Naturalmente as alterações na dinâmica do mercado automotivo que fizeram as pick-ups serem alçadas a uma posição muito mais prestigiosa, deixando de ser meras ferramentas de trabalho desde a época da Pick-Up Jeep renomeada como Ford F-75 com a incorporação do espólio da Willys-Overland do Brasil pela Ford, fizeram hoje soar inconcebível que na linha atual da Ford eventualmente se oferecesse freio a tambor nas 4 rodas numa versão mais austera da Ranger por exemplo. Ainda que tecnicamente pudesse atender de forma satisfatória às necessidades de algum daqueles fazendeiros de verdade que mantenham uma caminhonete de concepção mais antiga e freios a tambor nas 4 rodas para a lida campeira, no fim das contas uma maior ênfase dada ao uso particular/recreacional de pick-ups por um público urbano já é um empecilho para algum caipira/colono que tenha um pé atrás com relação à durabilidade de freios a disco em condições de terreno severas.

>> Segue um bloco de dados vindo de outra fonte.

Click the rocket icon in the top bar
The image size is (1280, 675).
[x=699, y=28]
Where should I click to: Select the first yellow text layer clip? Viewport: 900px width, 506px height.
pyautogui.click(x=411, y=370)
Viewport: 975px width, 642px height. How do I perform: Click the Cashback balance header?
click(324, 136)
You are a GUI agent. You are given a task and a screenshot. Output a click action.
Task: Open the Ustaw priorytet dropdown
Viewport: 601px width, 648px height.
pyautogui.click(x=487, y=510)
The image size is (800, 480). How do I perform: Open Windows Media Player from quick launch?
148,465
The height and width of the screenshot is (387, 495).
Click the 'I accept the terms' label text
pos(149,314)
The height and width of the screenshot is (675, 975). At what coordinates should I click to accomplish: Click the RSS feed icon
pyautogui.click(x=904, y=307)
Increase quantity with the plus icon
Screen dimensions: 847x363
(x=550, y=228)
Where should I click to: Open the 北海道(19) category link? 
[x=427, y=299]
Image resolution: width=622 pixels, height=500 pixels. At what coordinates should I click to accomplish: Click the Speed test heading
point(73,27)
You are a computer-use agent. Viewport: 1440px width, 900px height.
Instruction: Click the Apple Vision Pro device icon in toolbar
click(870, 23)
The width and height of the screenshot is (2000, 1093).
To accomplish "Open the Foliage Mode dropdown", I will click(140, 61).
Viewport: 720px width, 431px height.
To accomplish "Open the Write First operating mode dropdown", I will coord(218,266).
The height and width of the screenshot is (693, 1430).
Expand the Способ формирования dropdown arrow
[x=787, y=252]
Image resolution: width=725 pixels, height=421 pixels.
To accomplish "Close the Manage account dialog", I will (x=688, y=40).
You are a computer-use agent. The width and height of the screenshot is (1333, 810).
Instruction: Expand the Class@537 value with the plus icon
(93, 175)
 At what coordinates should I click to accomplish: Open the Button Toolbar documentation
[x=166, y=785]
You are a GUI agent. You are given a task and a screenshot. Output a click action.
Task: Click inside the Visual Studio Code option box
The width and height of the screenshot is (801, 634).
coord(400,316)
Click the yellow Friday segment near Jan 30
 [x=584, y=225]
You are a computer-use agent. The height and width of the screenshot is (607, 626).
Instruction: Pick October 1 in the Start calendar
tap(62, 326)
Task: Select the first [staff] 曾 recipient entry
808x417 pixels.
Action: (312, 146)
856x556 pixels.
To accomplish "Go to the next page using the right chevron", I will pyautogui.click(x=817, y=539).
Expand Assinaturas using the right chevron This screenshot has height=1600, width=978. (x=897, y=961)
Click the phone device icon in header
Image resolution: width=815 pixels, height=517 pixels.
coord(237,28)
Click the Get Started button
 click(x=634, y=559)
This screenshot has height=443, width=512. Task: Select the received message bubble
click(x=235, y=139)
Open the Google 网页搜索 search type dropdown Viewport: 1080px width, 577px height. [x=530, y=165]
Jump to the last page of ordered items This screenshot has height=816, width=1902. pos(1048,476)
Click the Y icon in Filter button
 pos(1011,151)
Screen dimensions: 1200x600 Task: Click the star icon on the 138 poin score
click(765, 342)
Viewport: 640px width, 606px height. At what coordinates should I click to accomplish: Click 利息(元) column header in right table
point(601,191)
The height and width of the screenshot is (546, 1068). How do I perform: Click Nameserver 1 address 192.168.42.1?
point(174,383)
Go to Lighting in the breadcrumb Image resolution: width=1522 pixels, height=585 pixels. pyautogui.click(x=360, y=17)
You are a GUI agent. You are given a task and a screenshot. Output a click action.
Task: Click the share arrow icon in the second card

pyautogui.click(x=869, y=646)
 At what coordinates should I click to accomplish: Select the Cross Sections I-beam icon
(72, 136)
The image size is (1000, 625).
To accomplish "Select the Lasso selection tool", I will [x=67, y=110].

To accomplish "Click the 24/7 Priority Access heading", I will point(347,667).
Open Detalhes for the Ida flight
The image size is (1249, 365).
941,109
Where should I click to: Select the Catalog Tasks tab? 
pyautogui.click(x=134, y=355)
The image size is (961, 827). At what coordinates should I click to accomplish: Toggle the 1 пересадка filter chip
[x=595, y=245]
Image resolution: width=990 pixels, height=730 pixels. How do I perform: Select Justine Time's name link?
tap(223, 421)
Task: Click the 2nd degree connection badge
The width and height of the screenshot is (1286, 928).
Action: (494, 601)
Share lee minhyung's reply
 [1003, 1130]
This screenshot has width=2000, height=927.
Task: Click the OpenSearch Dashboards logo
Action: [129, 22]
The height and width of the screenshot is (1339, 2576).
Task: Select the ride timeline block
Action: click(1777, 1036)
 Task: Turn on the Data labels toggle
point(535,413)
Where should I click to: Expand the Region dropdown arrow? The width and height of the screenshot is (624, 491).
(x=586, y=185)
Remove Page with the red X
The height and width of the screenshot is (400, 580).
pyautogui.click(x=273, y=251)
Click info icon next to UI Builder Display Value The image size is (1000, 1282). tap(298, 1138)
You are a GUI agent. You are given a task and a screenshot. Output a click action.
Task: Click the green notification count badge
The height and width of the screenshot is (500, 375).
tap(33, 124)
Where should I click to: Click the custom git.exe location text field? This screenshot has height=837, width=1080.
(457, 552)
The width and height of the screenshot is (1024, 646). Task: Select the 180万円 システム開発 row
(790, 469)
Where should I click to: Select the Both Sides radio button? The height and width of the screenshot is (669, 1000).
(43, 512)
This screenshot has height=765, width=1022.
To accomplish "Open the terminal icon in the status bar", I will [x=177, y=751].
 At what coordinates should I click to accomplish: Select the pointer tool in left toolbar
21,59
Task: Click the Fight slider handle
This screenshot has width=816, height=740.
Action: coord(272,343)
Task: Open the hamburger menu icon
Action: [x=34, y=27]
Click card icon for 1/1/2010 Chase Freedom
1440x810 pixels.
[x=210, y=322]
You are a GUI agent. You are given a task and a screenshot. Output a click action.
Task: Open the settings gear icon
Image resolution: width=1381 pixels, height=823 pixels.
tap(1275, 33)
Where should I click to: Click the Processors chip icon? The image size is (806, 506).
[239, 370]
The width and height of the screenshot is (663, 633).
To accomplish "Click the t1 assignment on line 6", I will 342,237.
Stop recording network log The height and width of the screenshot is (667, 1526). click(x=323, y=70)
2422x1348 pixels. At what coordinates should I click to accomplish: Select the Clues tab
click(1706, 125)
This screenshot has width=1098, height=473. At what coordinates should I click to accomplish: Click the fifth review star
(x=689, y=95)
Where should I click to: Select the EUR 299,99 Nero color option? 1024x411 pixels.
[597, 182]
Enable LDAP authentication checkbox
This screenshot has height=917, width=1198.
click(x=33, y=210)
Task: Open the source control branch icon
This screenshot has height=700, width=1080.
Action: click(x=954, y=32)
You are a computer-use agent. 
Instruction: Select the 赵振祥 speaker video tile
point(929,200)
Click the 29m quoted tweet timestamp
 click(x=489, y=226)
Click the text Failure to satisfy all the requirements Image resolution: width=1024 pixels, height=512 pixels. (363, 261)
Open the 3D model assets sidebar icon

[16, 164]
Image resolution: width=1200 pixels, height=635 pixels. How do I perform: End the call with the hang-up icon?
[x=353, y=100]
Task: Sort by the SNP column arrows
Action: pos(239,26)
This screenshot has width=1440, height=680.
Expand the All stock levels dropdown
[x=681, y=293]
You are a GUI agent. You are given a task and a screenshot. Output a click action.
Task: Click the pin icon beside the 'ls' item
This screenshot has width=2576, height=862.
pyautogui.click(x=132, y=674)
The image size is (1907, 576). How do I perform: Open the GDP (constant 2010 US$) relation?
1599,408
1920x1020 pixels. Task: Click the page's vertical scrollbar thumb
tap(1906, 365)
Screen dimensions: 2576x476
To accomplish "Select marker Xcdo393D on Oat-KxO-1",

No caso específico de discos ventilados, como os que equipam a atual geração da Ford Ranger no eixo dianteiro, acaba dando um pouco mais de trabalho para limpar e remover eventuais incrustações de detritos e substâncias potencialmente corrosivas como é o caso de alguns fertilizantes e outros insumos agrícolas.

Ao menos no Brasil, o freio a tambor nas 4 rodas deixou de estar disponível em automóveis quando em '84 o Fusca havia passado a contar com discos dianteiros como equipamento padrão, e naturalmente a boa fama do próprio Fusca à época foi suficiente para convencer até aqueles consumidores com um perfil extremamente conservador que valorizavam especialmente a aptidão do modelo para trafegar por trechos não-pavimentados devido à configuração de motor e tração traseiros. O mais curioso nesse caso foi os freios dianteiros a disco só terem chegado ao Fusca mexicano em '94, tornando-se padrão em '95, para o tambor nas 4 rodas voltar entre '96 e '99 numa versão mais modesta, e por fim os discos voltaram a ser equipamento padrão até o Fusca ser tirado de linha definitivamente em 2003 no México. A bem da verdade, considerando tanto o perfil mais conservador associado ao público-alvo do Fusca durante a maior parte do ciclo de produção, além da aptidão para rodagem em condições de terreno severas em áreas rurais do interior da Alemanha durante o entre-guerras ter sido uma das prioridades definidas ainda na fase de projeto, até certo ponto o fato de ter deixado de oferecer freios dianteiros a tambor em diferentes ocasiões surpreende.
Por mais que se diga que "o tempo do Fusca" ficou totalmente para trás, e hoje predomine no segmento de carros "populares" um foco nas condições de rodagem urbanas, a mera presença de modelos como o Renault Kwid que apesar do projeto inicialmente destinado a megalópoles indianas teve como mote "o SUV dos compactos" na época de lançamento no Brasil deixa evidente que uma parte do público busca ao menos uma pretensão mais "aventureira". É improvável que se chegue a abrir mão dos freios a disco dianteiros em veículos de concepção mais recente, mesmo que se trate de um modelo de entrada, mas é difícil negar que ao menos uma parte do público ainda poderia ser bem atendida com freios somente a tambor. Enfim, apesar de uma somatória de fatores de ordem técnica e logística priorizar usuários com um perfil mais urbano, os freios a tambor ainda poderiam cair como uma luva em algumas situações.